Businesses must plan and execute their data migration strategy carefully. This involves understanding their data dependencies, the migration tools, and the bandwidth required for migration. Moreover, businesses need to ensure that their data is backed up before migration and validated after migration to ensure that it is intact.
It’s worth noticing that cloud providers supply physical data migration using Network-Attached Storage such as AWS Snowball, Azure Data Box, and Google Transfer Appliance.
Enterprises need to ensure that their applications are compatible with and effectively leverage the cloud environment to their advantage. This includes understanding the dependencies and constraints of their applications, such as operating systems, libraries, and middleware.
They need to assess their applications for cloud compatibility and make necessary changes to ensure they can run efficiently in the cloud environment. Moreover, enterprises must thoroughly test their applications to ensure they function correctly and meet their performance requirements.
Businesses must ensure they have the flexibility to move their workloads between cloud providers if necessary. This requires a multi-cloud strategy that enables enterprises to leverage the strengths of different cloud providers while avoiding vendor lock-in.
It is important to be flexible and adjust your strategy along with market changes. Choose which systems will benefit your business best. This can range from using an on-prem environment, public cloud, or even a hybrid solution. In recent years, we’ve seen a trend towards cloud repatriation, where businesses retrieve their data from the cloud and go on-prem.
Moreover, businesses need to ensure that their applications are designed for portability and can run in any cloud environment. This involves using widely adopted standards, such as containerisation, using open software where possible, and avoiding proprietary cloud services that lock them into a specific cloud provider.

Source material:
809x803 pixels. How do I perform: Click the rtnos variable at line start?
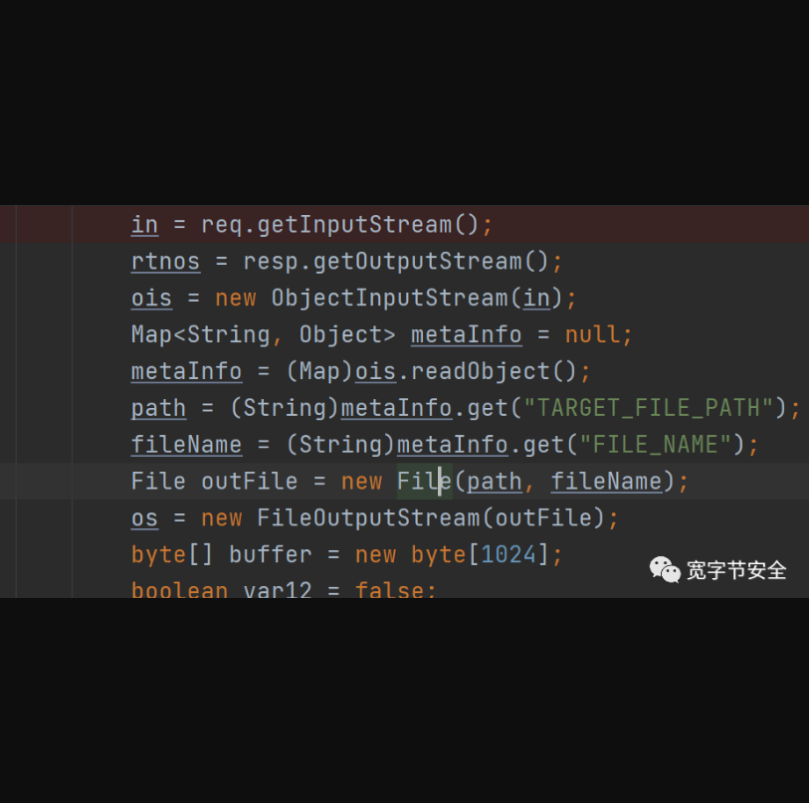click(x=165, y=262)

Jobs:
**1)** From the cloud migration passage, copy the part that opens with the words containing "Businesses must ensure" and closes with "and go on-prem.".
**2)** Name every physical data migration product that the cloud migration passage says cloud providers supply.

Solution set:
**1)**
Businesses must ensure they have the flexibility to move their workloads between cloud providers if necessary. This requires a multi-cloud strategy that enables enterprises to leverage the strengths of different cloud providers while avoiding vendor lock-in.
It is important to be flexible and adjust your strategy along with market changes. Choose which systems will benefit your business best. This can range from using an on-prem environment, public cloud, or even a hybrid solution. In recent years, we’ve seen a trend towards cloud repatriation, where businesses retrieve their data from the cloud and go on-prem.

**2)** AWS Snowball, Azure Data Box, Google Transfer Appliance